* **TASK PROMPT**
Return each line of the material that contains the string "coordinates". Case counts.

(Material for locating described items)

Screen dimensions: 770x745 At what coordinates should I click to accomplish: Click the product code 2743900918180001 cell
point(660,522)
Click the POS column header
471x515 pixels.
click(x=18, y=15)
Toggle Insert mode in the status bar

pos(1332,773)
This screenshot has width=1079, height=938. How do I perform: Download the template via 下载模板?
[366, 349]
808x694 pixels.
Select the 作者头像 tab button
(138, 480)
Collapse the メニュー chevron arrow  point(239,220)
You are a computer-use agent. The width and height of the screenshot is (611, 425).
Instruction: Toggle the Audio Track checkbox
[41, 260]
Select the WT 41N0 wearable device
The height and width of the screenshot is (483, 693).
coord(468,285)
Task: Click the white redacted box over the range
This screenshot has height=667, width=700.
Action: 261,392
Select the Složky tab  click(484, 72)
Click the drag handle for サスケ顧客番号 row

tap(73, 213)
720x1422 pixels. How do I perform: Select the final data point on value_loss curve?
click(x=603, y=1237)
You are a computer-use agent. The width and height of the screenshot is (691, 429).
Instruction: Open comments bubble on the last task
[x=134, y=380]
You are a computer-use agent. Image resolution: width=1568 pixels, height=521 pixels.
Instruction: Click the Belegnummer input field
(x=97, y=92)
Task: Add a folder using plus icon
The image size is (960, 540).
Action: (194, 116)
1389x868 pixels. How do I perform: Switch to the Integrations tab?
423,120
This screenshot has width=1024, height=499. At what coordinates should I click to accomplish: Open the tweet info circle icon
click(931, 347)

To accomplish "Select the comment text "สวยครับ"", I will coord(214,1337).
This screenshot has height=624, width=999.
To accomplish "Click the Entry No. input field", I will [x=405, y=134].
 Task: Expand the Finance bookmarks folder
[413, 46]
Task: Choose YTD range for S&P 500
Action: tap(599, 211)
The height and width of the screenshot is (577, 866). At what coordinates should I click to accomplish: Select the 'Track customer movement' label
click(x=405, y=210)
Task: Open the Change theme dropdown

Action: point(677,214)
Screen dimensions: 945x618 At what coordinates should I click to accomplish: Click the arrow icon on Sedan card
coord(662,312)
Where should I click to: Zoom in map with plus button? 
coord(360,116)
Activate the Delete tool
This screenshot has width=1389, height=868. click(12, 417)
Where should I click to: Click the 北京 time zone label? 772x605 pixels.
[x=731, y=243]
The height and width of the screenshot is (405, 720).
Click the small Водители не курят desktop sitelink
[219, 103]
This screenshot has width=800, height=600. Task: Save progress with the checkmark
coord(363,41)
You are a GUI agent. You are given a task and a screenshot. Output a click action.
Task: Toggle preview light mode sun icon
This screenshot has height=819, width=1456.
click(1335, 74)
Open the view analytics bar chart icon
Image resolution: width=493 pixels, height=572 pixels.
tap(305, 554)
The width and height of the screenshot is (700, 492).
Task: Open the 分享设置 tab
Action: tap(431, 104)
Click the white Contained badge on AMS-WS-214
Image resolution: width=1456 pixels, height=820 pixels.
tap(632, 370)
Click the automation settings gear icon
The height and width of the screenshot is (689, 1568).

* **ANSWER TO THIS TASK**
Screen dimensions: 770x745 At what coordinates should I click to accomplish: Click the product code 2743900918180001 cell
This screenshot has width=1024, height=499. At what coordinates should I click to accomplish: Open the tweet info circle icon
The height and width of the screenshot is (577, 866). At what coordinates should I click to accomplish: Select the 'Track customer movement' label
Screen dimensions: 945x618 At what coordinates should I click to accomplish: Click the arrow icon on Sedan card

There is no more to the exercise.